Another project ITE has undertaken has been to increase the level of control of quadrotor drones by adding tiltable rotors and associated control systems. The object is to maintain a certain orientation of the UAV and its payload without altering platform attitude, to manage maneuvering more effectively and to compensate for disturbances faster and possibly enlarge the area of operation for rescue forces.

For fire disaster recovery, hovering multi-rotor UAVs can provide invaluable information within buildings, rather than risking the lives of first responders. Locating survivors or difficult to find fire sources using video transmitted by drones may save time and reduce exposure for critical personnel.

Modified UAV with actuators enabling rotor tilt.

Modified UAV with actuators enabling rotor tilt.

A two-part nonlinear control system has been implemented by ITE — the first part takes the measurements of the vehicle dynamics and connects these measurements to a back-stepping controller to generate the desired forces and torque to change vehicle motion.

At first the commanded signals have to be fed through a filter in order to provide smooth and continuous command signals and to produce the derivatives required by the control algorithm. The smoothed command signal is then used by an arbitrary controller to create vectors of required forces and torque to control the attitude and velocity of the vehicle.

Desired force and torque is fed into an adaptive and dynamic control allocation algorithm to generate the values for the actuators – there are four propulsion motor commands and four servo motor commands. The control allocation algorithm is an adaptive algorithm – used in order to adjust for changing situations and environments. For example, when flying in a hallway and near walls, ceiling or floor, flight characteristics change significantly due to different aerodynamic effects. On the other hand, outdoors flight behavior is usually much easier to manage as the only nonlinear behavior occurs relatively close to the ground.

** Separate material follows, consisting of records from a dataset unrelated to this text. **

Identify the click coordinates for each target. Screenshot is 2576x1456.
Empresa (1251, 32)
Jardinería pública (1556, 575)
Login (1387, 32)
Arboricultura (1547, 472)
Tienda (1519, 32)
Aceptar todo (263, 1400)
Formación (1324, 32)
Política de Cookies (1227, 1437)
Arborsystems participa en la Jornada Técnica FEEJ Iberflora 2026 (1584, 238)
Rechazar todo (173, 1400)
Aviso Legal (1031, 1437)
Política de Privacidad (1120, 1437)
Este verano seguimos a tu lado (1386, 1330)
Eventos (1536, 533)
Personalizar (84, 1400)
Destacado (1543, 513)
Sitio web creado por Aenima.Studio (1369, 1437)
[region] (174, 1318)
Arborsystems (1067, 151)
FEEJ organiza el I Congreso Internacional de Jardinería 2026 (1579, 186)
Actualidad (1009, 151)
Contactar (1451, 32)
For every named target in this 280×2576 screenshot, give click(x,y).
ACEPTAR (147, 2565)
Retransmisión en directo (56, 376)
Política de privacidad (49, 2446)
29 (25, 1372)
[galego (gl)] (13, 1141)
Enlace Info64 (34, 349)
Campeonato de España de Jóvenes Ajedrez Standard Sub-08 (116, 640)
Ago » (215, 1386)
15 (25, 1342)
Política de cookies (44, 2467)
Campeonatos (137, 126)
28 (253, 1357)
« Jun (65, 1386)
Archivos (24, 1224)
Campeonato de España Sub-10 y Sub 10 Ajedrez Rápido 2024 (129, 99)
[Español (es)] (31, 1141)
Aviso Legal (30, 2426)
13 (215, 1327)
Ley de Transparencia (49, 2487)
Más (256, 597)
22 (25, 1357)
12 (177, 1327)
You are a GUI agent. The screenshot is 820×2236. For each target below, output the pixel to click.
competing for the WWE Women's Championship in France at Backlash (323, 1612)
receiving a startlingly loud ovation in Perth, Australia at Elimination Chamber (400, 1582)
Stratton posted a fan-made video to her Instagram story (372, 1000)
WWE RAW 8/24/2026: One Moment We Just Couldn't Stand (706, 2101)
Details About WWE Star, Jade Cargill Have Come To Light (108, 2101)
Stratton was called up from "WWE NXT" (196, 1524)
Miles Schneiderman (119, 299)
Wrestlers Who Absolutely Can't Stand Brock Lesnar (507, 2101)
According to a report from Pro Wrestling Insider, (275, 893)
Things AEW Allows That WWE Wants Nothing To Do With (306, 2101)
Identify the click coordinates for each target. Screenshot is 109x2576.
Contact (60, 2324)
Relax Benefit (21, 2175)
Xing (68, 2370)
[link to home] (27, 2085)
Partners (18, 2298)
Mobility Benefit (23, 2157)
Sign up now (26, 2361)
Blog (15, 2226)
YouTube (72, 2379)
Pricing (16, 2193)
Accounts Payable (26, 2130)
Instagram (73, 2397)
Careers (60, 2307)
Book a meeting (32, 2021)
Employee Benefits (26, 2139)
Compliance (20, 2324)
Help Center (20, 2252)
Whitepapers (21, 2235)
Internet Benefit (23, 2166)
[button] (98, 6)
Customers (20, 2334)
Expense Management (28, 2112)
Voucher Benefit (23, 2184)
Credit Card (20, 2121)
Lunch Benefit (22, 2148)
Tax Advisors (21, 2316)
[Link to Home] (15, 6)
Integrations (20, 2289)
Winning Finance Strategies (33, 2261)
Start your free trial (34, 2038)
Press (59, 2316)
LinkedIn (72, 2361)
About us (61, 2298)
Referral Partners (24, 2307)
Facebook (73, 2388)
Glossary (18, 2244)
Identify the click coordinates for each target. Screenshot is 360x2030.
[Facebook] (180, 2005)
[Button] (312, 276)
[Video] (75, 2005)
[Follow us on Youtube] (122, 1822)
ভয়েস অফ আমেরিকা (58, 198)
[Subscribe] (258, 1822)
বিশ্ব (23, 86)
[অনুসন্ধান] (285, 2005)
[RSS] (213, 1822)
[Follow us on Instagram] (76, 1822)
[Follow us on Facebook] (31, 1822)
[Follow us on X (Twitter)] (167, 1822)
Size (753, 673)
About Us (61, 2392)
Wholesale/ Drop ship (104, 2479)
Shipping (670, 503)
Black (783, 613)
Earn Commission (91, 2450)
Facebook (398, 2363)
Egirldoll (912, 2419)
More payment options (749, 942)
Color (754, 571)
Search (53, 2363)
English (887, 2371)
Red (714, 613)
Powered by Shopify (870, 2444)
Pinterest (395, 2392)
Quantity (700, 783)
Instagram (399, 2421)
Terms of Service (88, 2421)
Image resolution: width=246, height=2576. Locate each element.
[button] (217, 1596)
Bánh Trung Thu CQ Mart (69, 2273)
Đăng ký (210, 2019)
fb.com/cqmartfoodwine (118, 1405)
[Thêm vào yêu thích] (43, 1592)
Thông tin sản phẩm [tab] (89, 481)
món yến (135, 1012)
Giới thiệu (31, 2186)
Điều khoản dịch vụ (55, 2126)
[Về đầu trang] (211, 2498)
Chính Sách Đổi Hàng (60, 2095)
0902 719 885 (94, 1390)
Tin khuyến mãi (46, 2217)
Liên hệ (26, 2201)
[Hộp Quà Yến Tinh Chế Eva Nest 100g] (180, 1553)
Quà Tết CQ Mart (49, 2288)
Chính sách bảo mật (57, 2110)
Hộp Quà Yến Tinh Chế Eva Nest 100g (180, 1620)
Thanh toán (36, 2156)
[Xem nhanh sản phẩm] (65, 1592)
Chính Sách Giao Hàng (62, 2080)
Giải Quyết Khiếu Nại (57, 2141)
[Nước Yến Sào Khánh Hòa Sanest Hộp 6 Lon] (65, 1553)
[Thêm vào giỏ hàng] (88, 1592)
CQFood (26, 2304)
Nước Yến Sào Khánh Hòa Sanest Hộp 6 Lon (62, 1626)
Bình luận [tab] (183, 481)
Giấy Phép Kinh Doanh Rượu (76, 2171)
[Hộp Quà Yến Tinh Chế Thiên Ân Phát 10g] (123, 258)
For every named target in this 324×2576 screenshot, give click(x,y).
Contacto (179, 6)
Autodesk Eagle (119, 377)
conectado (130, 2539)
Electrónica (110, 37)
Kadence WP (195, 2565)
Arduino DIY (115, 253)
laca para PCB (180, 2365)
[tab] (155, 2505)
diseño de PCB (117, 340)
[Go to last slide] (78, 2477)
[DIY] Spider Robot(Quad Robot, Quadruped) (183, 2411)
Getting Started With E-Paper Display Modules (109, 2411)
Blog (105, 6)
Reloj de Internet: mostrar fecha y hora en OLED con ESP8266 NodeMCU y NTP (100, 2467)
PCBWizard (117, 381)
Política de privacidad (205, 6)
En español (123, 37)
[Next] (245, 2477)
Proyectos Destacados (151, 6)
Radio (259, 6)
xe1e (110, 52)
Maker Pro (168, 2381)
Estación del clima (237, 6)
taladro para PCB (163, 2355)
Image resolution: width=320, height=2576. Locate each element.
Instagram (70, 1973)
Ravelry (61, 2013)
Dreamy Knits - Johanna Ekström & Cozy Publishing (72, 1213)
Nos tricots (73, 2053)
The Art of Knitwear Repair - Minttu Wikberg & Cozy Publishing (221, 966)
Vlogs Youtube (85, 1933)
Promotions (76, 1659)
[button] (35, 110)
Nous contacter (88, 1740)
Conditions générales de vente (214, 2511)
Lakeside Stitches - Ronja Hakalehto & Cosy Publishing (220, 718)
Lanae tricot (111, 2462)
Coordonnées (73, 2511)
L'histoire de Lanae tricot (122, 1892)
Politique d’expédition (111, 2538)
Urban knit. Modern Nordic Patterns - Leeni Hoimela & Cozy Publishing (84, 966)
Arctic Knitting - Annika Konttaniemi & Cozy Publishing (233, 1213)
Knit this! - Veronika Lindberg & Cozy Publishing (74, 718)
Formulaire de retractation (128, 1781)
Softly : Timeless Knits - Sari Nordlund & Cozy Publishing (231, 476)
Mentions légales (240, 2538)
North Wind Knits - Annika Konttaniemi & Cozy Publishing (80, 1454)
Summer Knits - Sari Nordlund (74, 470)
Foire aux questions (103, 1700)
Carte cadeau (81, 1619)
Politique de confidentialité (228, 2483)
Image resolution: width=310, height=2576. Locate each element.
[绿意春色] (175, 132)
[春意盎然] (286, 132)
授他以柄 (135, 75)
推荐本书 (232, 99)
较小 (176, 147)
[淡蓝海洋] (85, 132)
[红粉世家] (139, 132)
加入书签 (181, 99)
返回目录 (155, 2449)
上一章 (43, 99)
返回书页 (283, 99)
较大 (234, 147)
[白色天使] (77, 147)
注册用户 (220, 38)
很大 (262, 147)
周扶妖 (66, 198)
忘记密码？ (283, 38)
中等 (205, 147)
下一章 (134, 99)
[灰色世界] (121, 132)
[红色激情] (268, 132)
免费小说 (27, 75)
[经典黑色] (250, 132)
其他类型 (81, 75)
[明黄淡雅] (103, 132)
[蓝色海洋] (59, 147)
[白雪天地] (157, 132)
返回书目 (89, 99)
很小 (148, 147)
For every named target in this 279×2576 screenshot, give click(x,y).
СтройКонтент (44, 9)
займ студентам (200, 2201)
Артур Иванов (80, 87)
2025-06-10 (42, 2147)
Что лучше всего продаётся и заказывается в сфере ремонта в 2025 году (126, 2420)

In order to verify the performance of the system it was modeled — flight dynamics and operator control inputs were simulated. Performance was found to closely match actual recorded flight data. This novel approach could have a number of possible applications — possibly to serve as an alternative to a gimbal mount for a camera?


Both research projects covered here were presented at ION ITM 2017 in Monterey, California.

Georg Scholz, Institute of Systems Optimization (ITE), Karlsruhe Institute of Technology (KIT), Germany. Gert F. Trommer, Institute of Systems Optimization (ITE), Karlsruhe Institute of Technology (KIT), Germany.

A key feature of the tilt rotor approach is insensitivity to wind gusts; enabling successful operation in situations where standard UAVs could fail. So we might anticipate applications such as all-weather reliable delivery of goods, surveillance tasks even in storms, inspection of operational wind-generation parks, and uninterrupted searches for avalanche victims regardless of continuing stormy weather.

It’s easy to see that other applications may well want production solutions for ways to navigate when GNSS signals are blocked. It’s possible SAR in rugged mountainous terrain could also suffer intermittent GNSS signal blockage, as could UAV flight in heavily wooded forests, or anywhere where a canopy blocks out the sky. So could survey be a potential commercial application for this type of augmentation? What about mining and subways as well as indoors and outdoors search and rescue?

Tony Murfin
GNSS Aerospace

About the Author:

Tony Murfin is managing consultant for GNSS Aerospace LLC, Florida. Murfin provides business development consulting services to companies involved in GNSS products and markets, and writes for GPS World as the OEM Professional contributing editor. Previously, Murfin worked for NovAtel Inc. in Calgary, Canada, as vice president of Business Development; for CMC Electronics in Montreal, Canada, as business development manager, product manager, software manger and software engineer; for CAE in Montreal as simulation software engineer; and for BAe in Warton, UK, as senior avionics engineer. Murfin has a B.Sc. from the University of Manchester Institute of Science and Technology in the UK, and is a UK Chartered Engineer (CEng MIET).